**取り組む課題**
**A.** コレステロールに関する文章で、LDLコレステロールの基準量として示されている値は何か。
**B.** コレステロールに関する文章で、合わせて総コレステロールと呼ばれるとされているコレステロールをすべて挙げよ。
**C.** コレステロールに関する文章のうち、「コレステロール値が範囲内にあっても問題」から「いほうが良いかも知れません。」までを、両端を含めて正確に書き写してください。

**文書抜粋**
健康、食品、運動 2

健康診断は毎年受け、まずは健康診断の結果をきちんと確認することが第一歩でしょう。

コレステロール値に関する医学会の問題

実は私は、健康診断で1項目だけ引っかかっています。それは、LDLコレステロールが、基準をわずか数㎎上回っているのです。ところが、これは医学会の問題でもあります。LDLコレステロールは悪玉コレステロール、HDLコレステロールは善玉コレステロールと言われますが、この言い方は事実を正確に表していないようです。

LDLコレステロールが少ないと癌にかかりやすい

LDLは細胞膜を作るのに必要なもので、これが足りないと癌にかかりやすいされています。LDLの基準量は60~119㎎/dlです。一方で、HDLコレステロールは、血管内に溜まった余分な資質を包み込んで、肝臓に戻す働きがあります。いわばコレステロールの回収屋です。HDLコレステロールの基準は40以上㎎/dlです。なお、コレステロールには、LDL、HDL以外にレムナントコレステロールがあり、この3つを合わせて、総コレステロールと言います。

コレステロール値が範囲内にあっても問題

HDLコレステロールとLDLコレステロールの健康診断結果が基準量の範囲内であればよいのでしょうか。これが、現在医学界で論争になっている問題のようです。

LDLを下げる薬を飲んでいると寿命が縮まる

下の棒グラフは、総コレステロール値と死亡率のグラフで、死亡率の要因は、色分けで示してあります。HDLコレステロールが40㎎/dl、LDLコレステロールが60㎎/dlであれば、総コレステロールは一番左の160㎎/dlになると思われますが、その死亡率はこのグラフの中で最も高くなっています。一方HDLコレステロールが40㎎/dl、LDLコレステロールが160㎎/dlだと、HDLは基準内で、LDLは基準を大幅に超えていますが、このグラフの中では最も死亡率が低くなります。このことは、LDLコレステロールを下げるための薬を飲んでいると、逆に寿命が縮まってしまうのです。お金を払って命を削ることを意味します。

コレステロール値と「総死亡率」の関係〜コレステロールって下げた方がいいの?No.2 | hidamari

製薬会社と医学学会の癒着

なぜこのようなことが起こるのでしょうか。東海大学名誉教授の大櫛陽一によると、「現在の基準値の多くが製薬会社と医学学会の癒着で生まれているからです。現行の基準値にとらわれず、国際基準に目を向けてください。また年齢とともに数値が徐々に上がるのは正常な変化。検査値にあまりとらわれることなく、気になる症状が現れたときに病院を受診することをお勧めします」ということだそうです。厳しすぎる日本の基準を気にしすぎないほうが良いかも知れません。

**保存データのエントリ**
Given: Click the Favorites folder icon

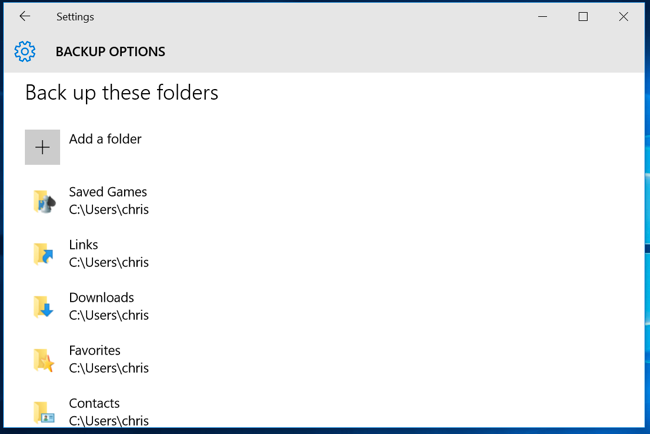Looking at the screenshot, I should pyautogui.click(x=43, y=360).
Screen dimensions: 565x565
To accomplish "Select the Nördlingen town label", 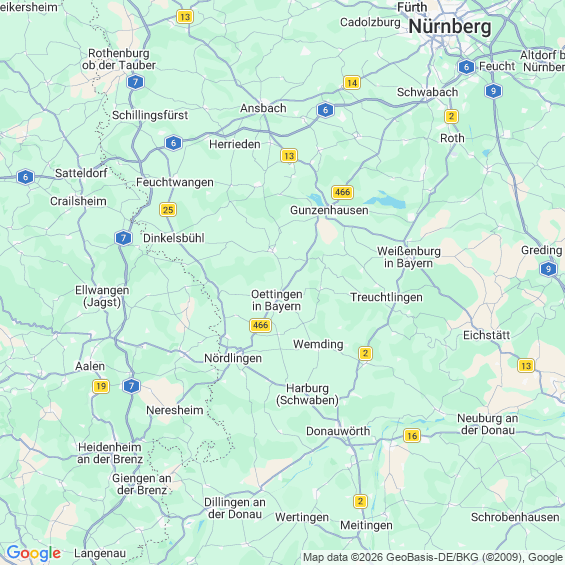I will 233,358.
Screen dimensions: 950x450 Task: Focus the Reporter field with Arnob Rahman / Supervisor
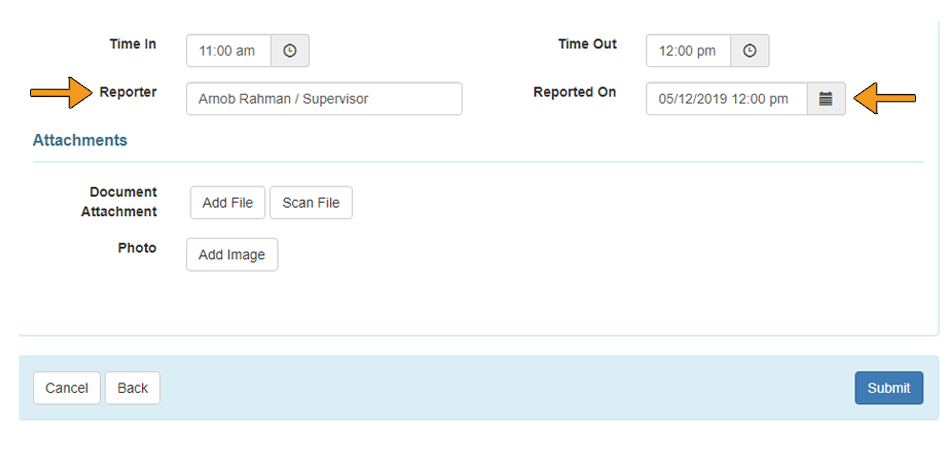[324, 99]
---
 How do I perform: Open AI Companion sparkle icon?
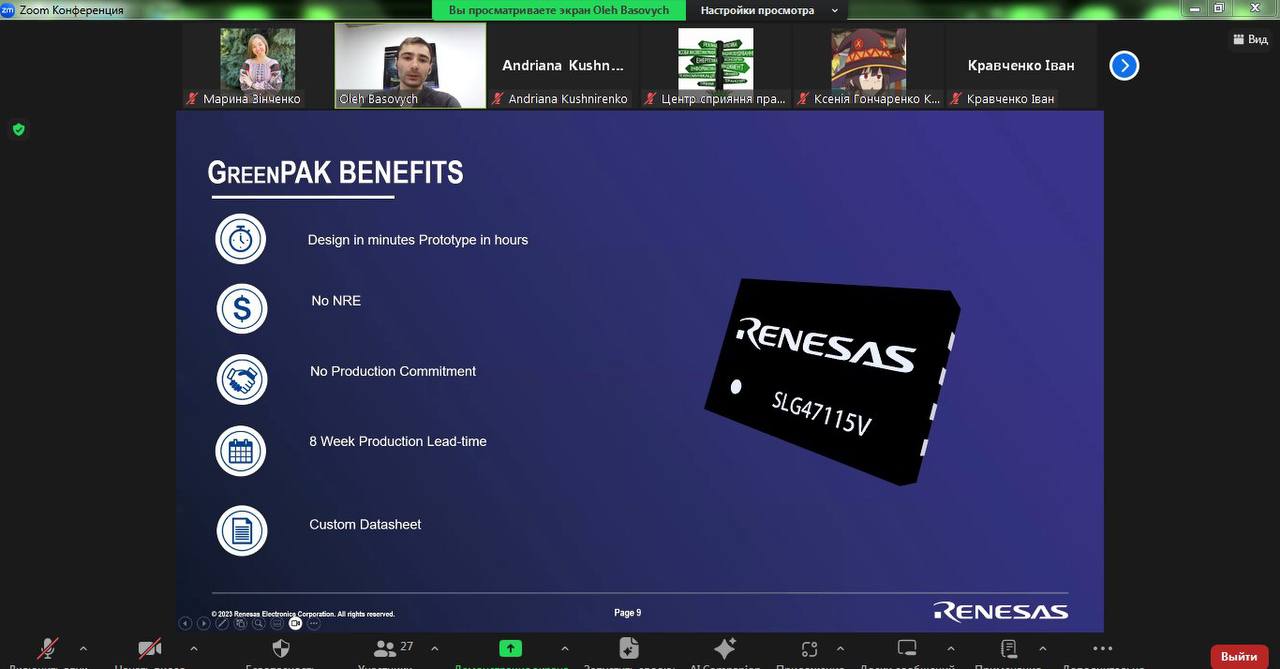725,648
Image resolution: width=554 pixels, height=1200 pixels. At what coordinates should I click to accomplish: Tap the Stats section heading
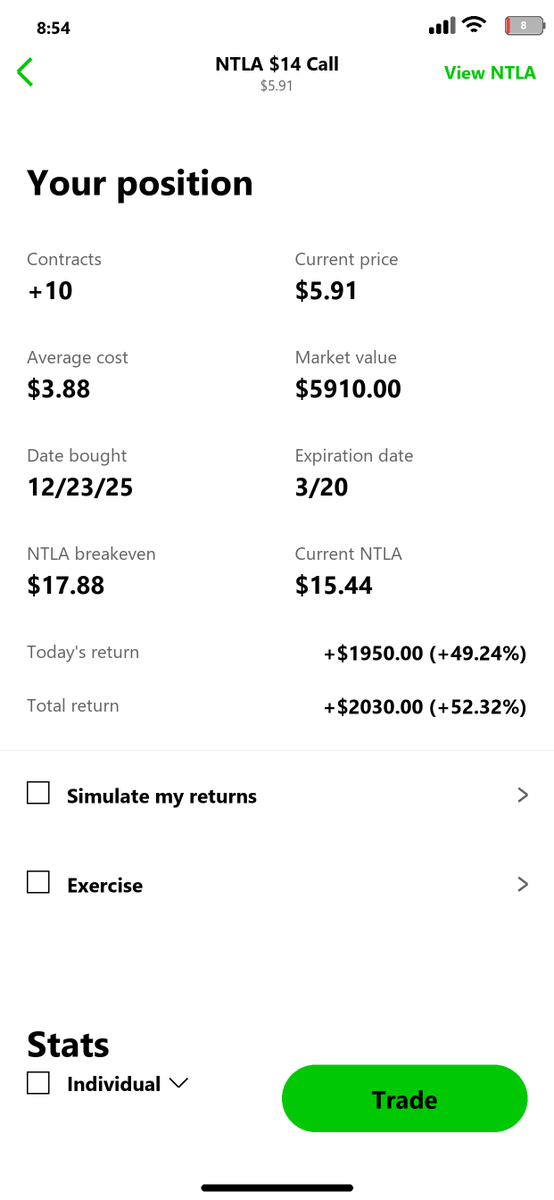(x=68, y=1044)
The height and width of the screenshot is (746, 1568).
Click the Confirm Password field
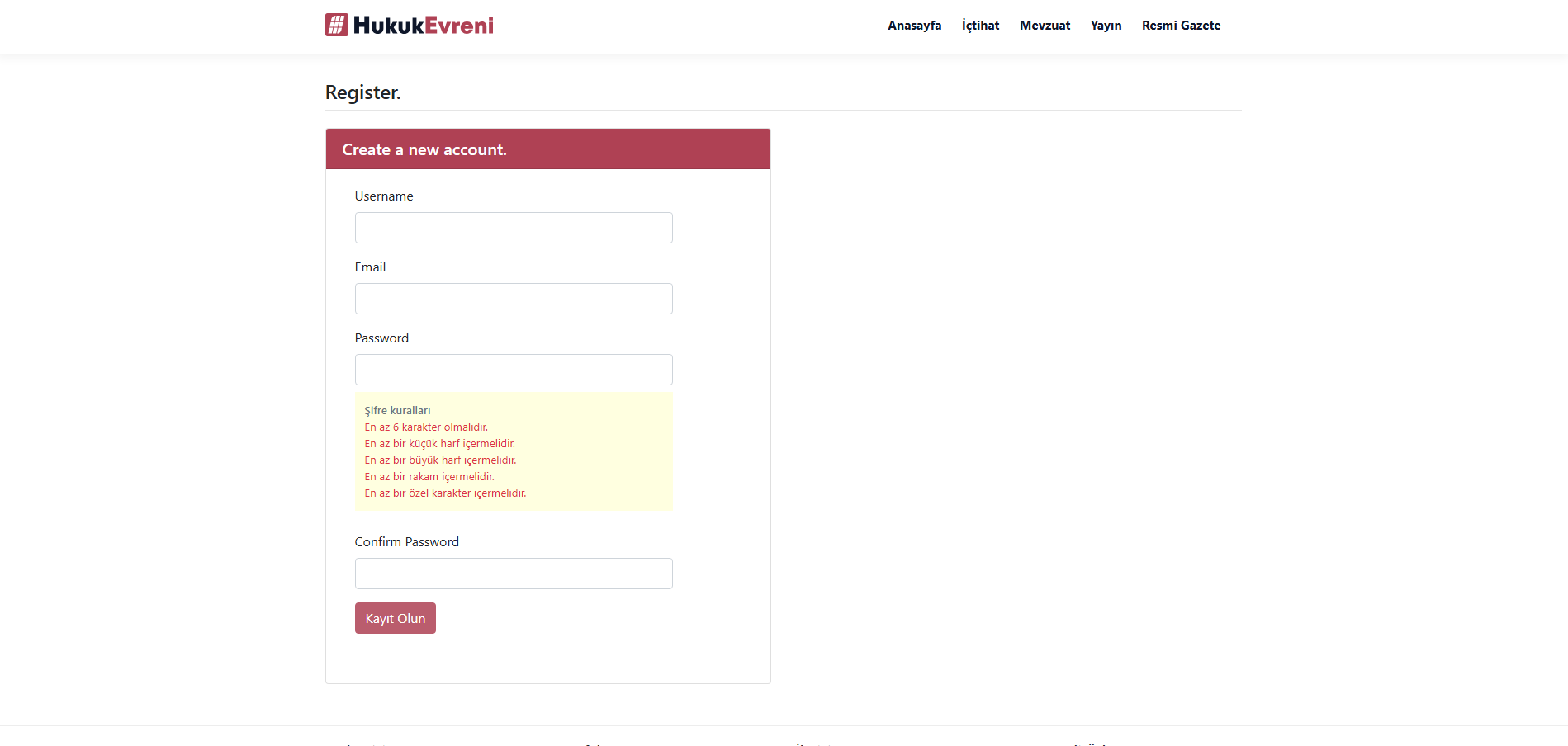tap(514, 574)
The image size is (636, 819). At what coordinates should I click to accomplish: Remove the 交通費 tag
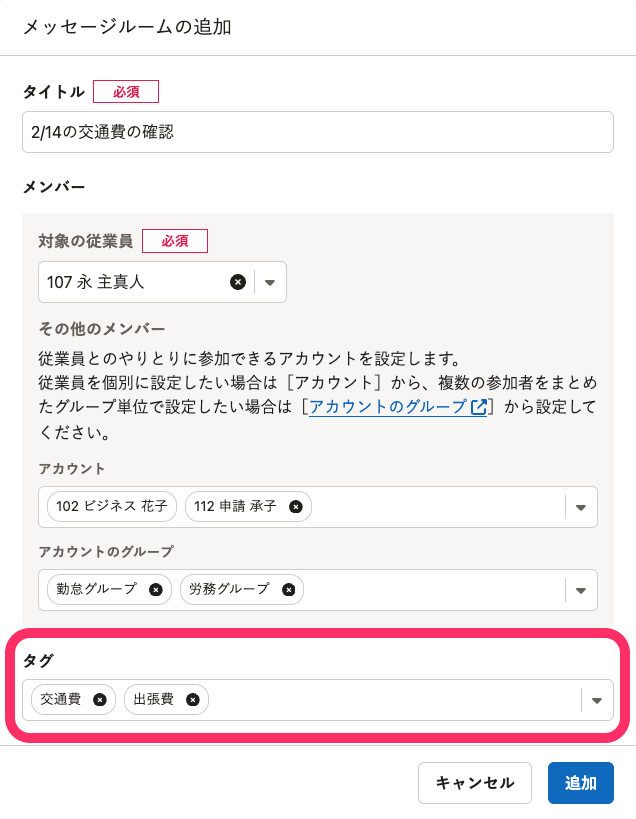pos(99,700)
---
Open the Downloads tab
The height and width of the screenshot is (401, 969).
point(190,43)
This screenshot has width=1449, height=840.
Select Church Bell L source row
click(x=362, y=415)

**回答一覧**
**A.** 60~119㎎/dl

**B.** LDLコレステロール、HDLコレステロール、レムナントコレステロール

**C.**
コレステロール値が範囲内にあっても問題

HDLコレステロールとLDLコレステロールの健康診断結果が基準量の範囲内であればよいのでしょうか。これが、現在医学界で論争になっている問題のようです。

LDLを下げる薬を飲んでいると寿命が縮まる

下の棒グラフは、総コレステロール値と死亡率のグラフで、死亡率の要因は、色分けで示してあります。HDLコレステロールが40㎎/dl、LDLコレステロールが60㎎/dlであれば、総コレステロールは一番左の160㎎/dlになると思われますが、その死亡率はこのグラフの中で最も高くなっています。一方HDLコレステロールが40㎎/dl、LDLコレステロールが160㎎/dlだと、HDLは基準内で、LDLは基準を大幅に超えていますが、このグラフの中では最も死亡率が低くなります。このことは、LDLコレステロールを下げるための薬を飲んでいると、逆に寿命が縮まってしまうのです。お金を払って命を削ることを意味します。

コレステロール値と「総死亡率」の関係〜コレステロールって下げた方がいいの?No.2 | hidamari

製薬会社と医学学会の癒着

なぜこのようなことが起こるのでしょうか。東海大学名誉教授の大櫛陽一によると、「現在の基準値の多くが製薬会社と医学学会の癒着で生まれているからです。現行の基準値にとらわれず、国際基準に目を向けてください。また年齢とともに数値が徐々に上がるのは正常な変化。検査値にあまりとらわれることなく、気になる症状が現れたときに病院を受診することをお勧めします」ということだそうです。厳しすぎる日本の基準を気にしすぎないほうが良いかも知れません。